Of course, come crunch time, I had to stay in just as late as everyone else, so my 8am starts quickly disappeared, and productivity along with it.

The communication argument for open-plan never made sense to me: if you want to talk to someone who isn't an immediate neighbour, you need to get up and walk over anyway. And you can still talk to your neighbours if you have shared 2-4 person offices, which are a vast improvement. (I prefer being on my own altogether, but maybe that's just me being a misanthrope)


I like sharing an office with another developer working on the same project. Working by my self with the door closed is more productive, but less social. What I hate is sharing an office with someone that is working on some other project.


I guess I need to clarify that I'd be fine with sharing an office with a friend or so. Just sharing with some random person you work with - meh.

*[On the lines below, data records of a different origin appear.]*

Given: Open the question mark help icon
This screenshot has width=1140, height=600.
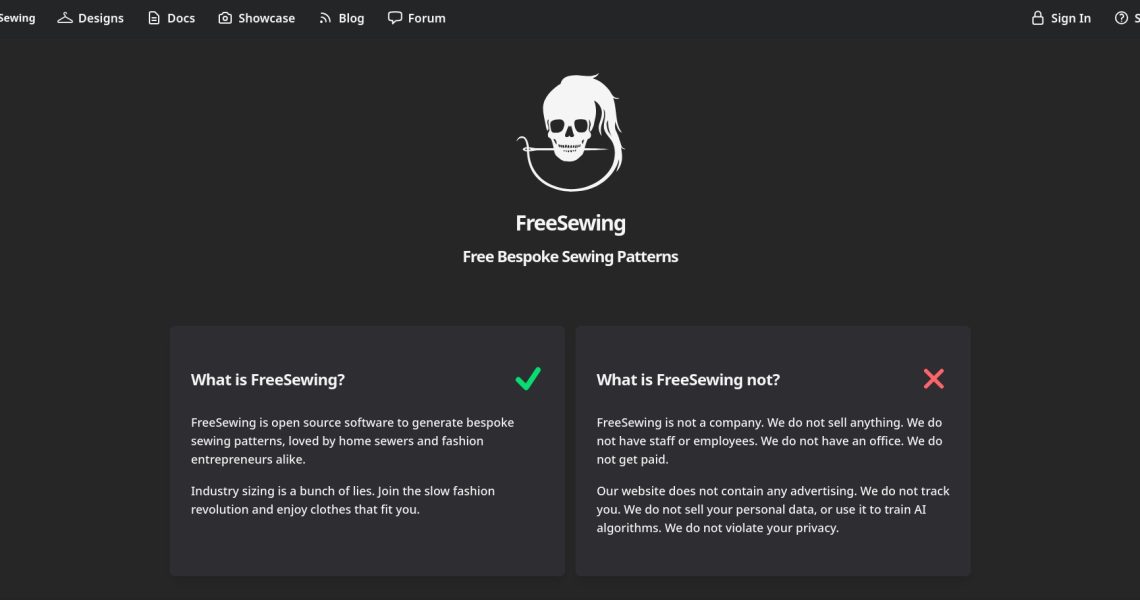Looking at the screenshot, I should 1121,17.
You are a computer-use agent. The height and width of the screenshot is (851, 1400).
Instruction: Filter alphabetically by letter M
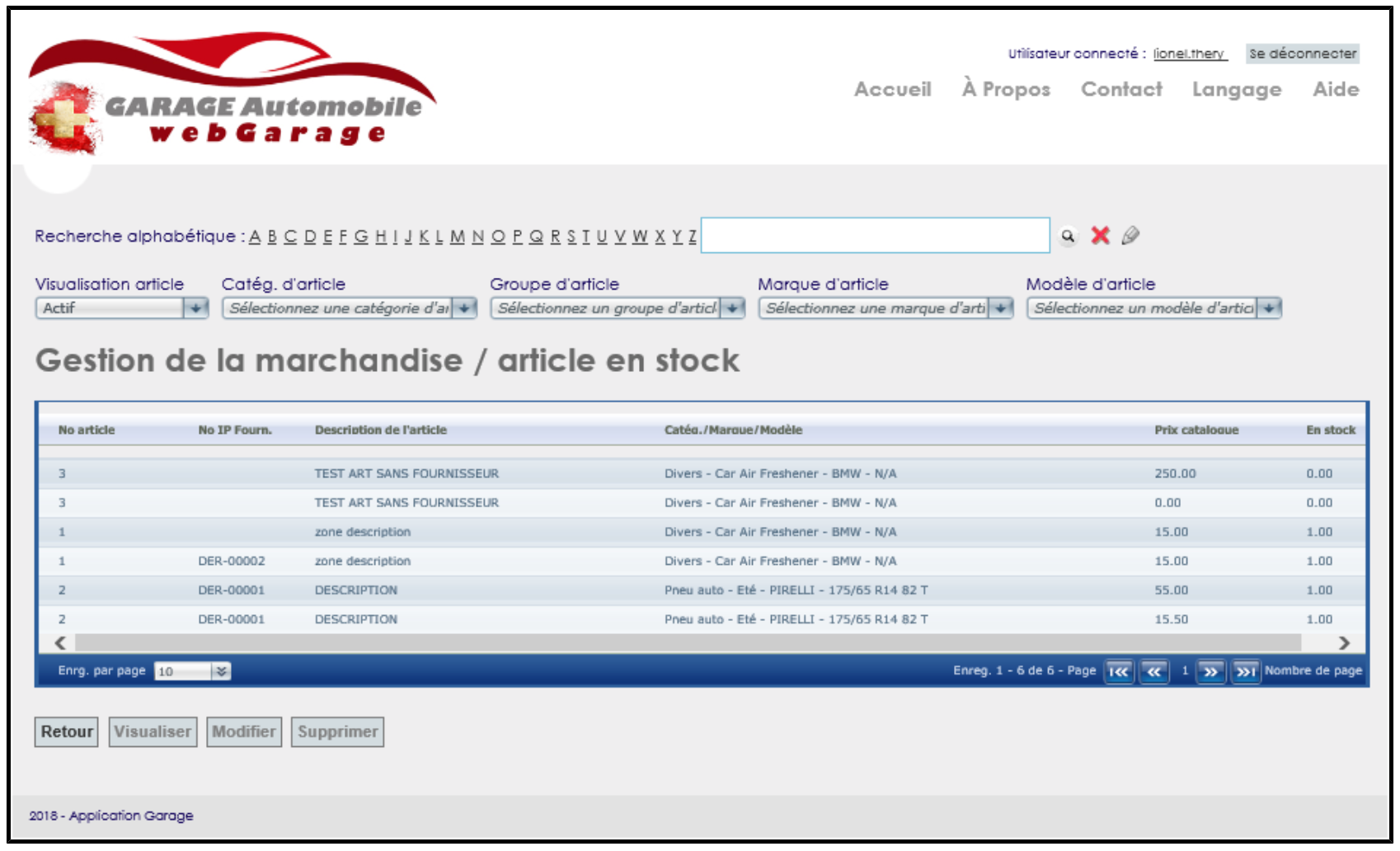coord(457,237)
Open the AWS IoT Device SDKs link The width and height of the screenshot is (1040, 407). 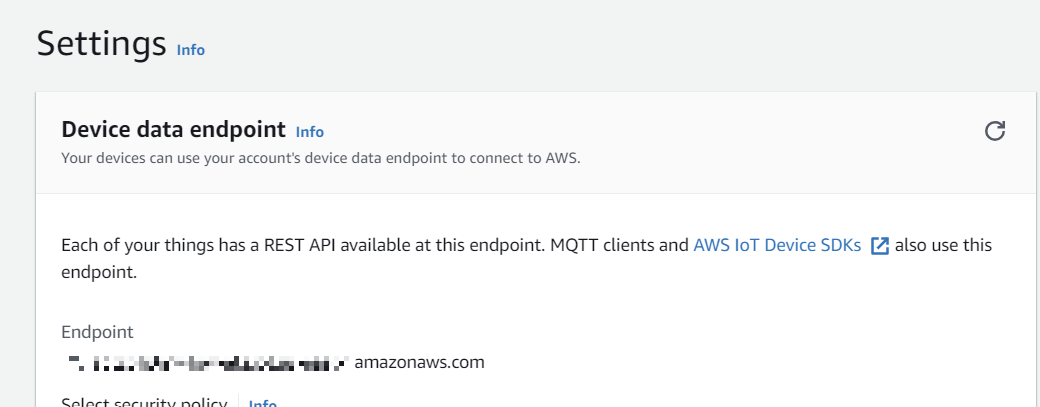coord(776,245)
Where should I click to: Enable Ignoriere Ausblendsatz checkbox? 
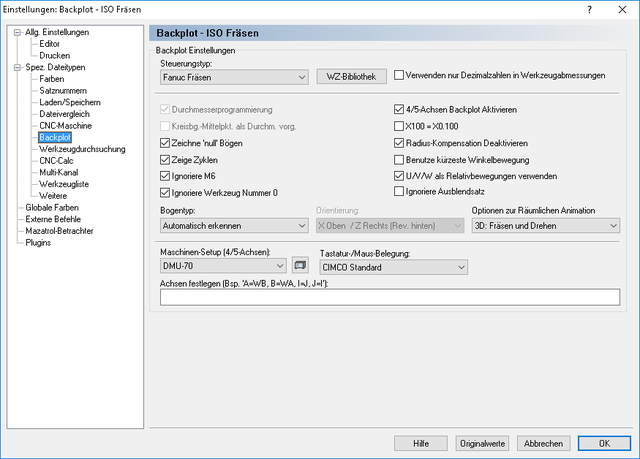click(x=399, y=191)
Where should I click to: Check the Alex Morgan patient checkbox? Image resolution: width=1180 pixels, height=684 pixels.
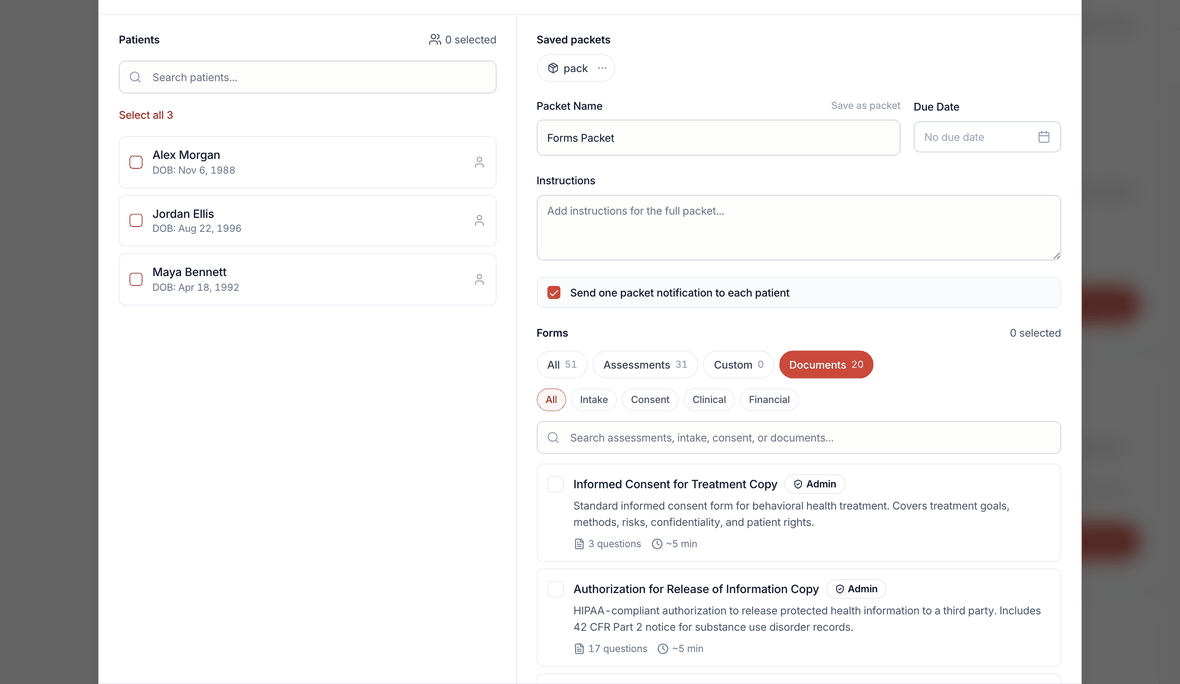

As a rule of thumb, I am three times more productive at home than in any shared workspace. The actual workspace, getting there, dealing with the politics, background noise, for office work is incredibly unproductive. For collaboration use skype and email, and meet up once a week with colleagues. The technology for monitoring homeworking will be a very big sector over the next five years, to root out the slackers. Bring it on.


The technology for monitoring homeworking will be a very big sector over the next five years, to root out the slackers.

You may be right, but the mindset of needing monitoring technology to root out the slackers in your workforce seems symptomatic of a larger problem of lacking meaningful metrics for whether actual productivity has occurred.


> lacking meaningful metrics for whether actual productivity has occurred.

I believe in the Pareto 80/20 rule and wonder some days whether I am falling into the other category (I don't believe it's static)

I was joking the other day with my co-worker about a new chat status message.

"Mike, Active, 15% brain activity"


Amen. I'll submit to a webcam if that's what it takes to keep people convinced I'm working, but I'd much rather have them say "he got his work done promptly and well, he's a-okay."


Just wait until you have a spouse and kids running around the house. Sometimes I need to go to the office early to get some sleep.